Markos Moulitsas: Is it game over for Sanders?
Bernie Sanders went further this primary season than some might have imagined at the outset, but despite his significant accomplishments, his race to the White House is over. Democrats will head into November with Hillary Clinton as their standard-bearer to face off against Donald Trump (assuming he survives an attempted coup by his party’s establishment).
In short, there is no plausible route for Sanders to overcome the advantage Clinton enjoyed of 319 pledged delegates before Tuesday’s contests. Since the former first lady leads the pledged delegate race 58 percent to 42 percent, with roughly half of the delegates to take the nomination already allocated, Sanders would have to win nearly 60 percent of delegates in the remaining states just to tie her.
{mosads}That’s just not going to happen.
Clinton beat Sanders in the South on the strength of the region’s Democratic base: African-Americans. She beat him in Hispanic-heavy states like Nevada and Florida. She beat him in white-dominated industrial states like Ohio. In fact, she’s beaten him just about everywhere Democrats came out to vote in numbers — of the nine states the Vermont senator has won, five have been low-turnout, undemocratic caucuses. While Sanders has gotten an impressive 6.3 million votes this cycle, Clinton has far outpaced him, with 8.7 million votes.
Just like Howard Dean taught us 10 years ago, you can’t build a meaningful progressive campaign without the support of African-Americans, Hispanics and Asians.
Now, it’s true that the second half of the primary schedule looks far more favorable to Sanders than the first half was. Most of the South has already voted, diminishing the role of African-American voters in the months ahead. Caucuses in Idaho, Alaska, Hawaii, North Dakota, Wyoming and Washington should favor Sanders, as well as primaries in less diverse places like Oregon and Utah. But he would still need to perform exceedingly well in states like New York, New Jersey and Pennsylvania, winning them all by an average of 16 points. Anything less than that — anywhere — and his necessary victory margins down the line get that much larger.
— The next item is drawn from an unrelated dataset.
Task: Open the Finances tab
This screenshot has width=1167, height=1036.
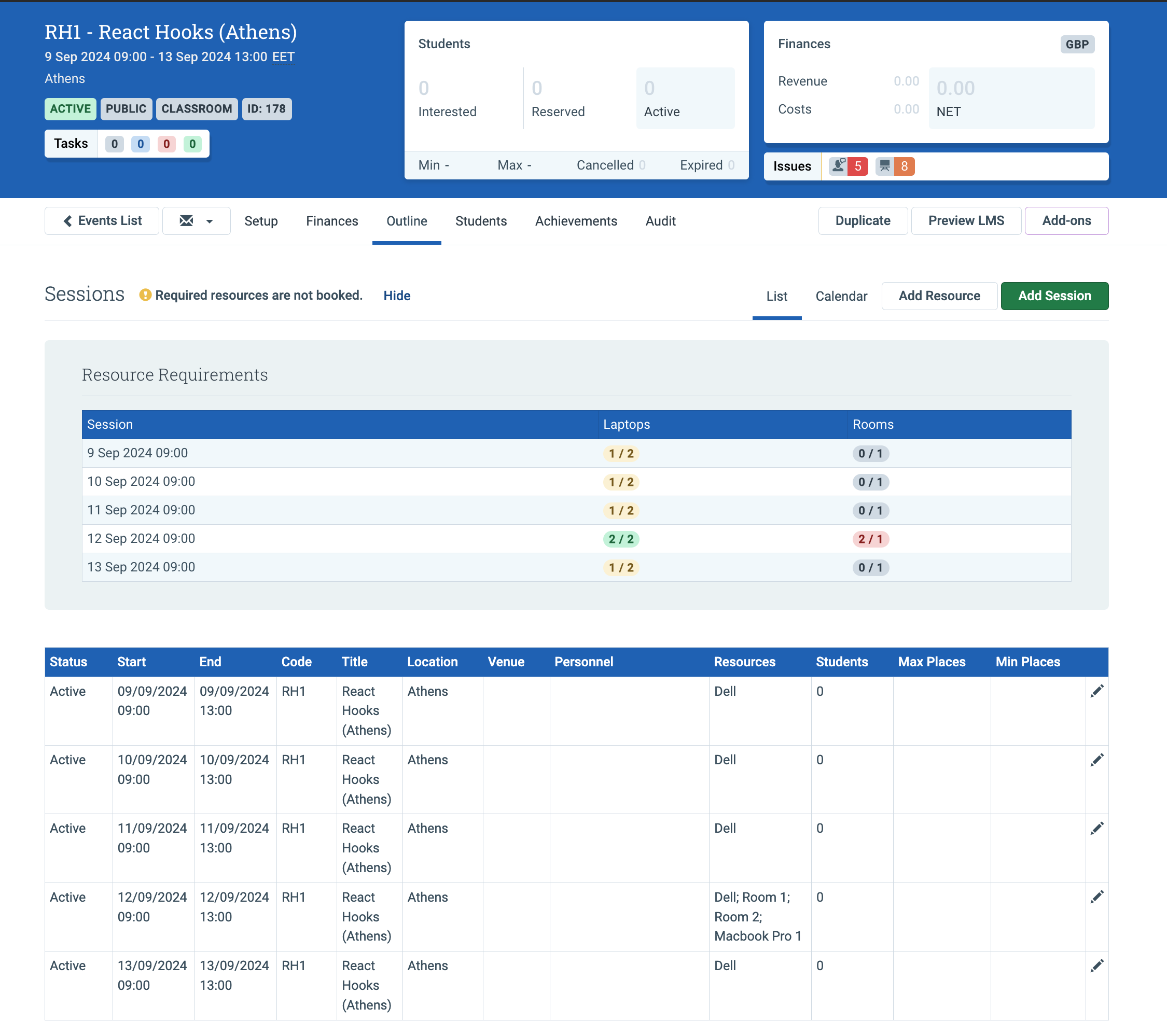Action: (332, 221)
In short, while there is still a mathematical path to victory for Sanders, it’s not a realistic one. Clinton never trailed Barack Obama by anything more than around 150 delegates at any point during the 2008 primaries. And that race wasn’t particularly close.
So the Sanders campaign is left to make dangerous suppositions about its path to victory. “We acknowledge it’s a difficult route; we acknowledge it’s a substantial lead, but we do not believe it’s set in stone,” Sanders adviser Tad Devine said after Sanders’s 0-5 performance last Tuesday. “The factors superdelegates will take into consideration include who’s won more pledged delegates … but also who’s gotten stronger, not weaker, over the course of primaries, and who matches up best against Donald Trump or whoever the Republican nominee is.”
In short, the Sanders campaign is now making the same argument it was decrying just a few months ago — that Democratic superdelegates should subvert the choice of the Democratic electorate to hand the nomination to the primary loser. It was an absurd argument when Clinton made it in 2008, and it’s no less absurd today. And if anyone was a beneficiary of such usurpation of the will of the voters, it certainly wouldn’t be an outsider like Sanders.
Sanders is obviously free to stay in the race so long as his supporters keep funding his efforts. But no one should get angry when the rest of the party starts focusing on the Trump threat.
Moulitsas is the founder and publisher of Daily Kos.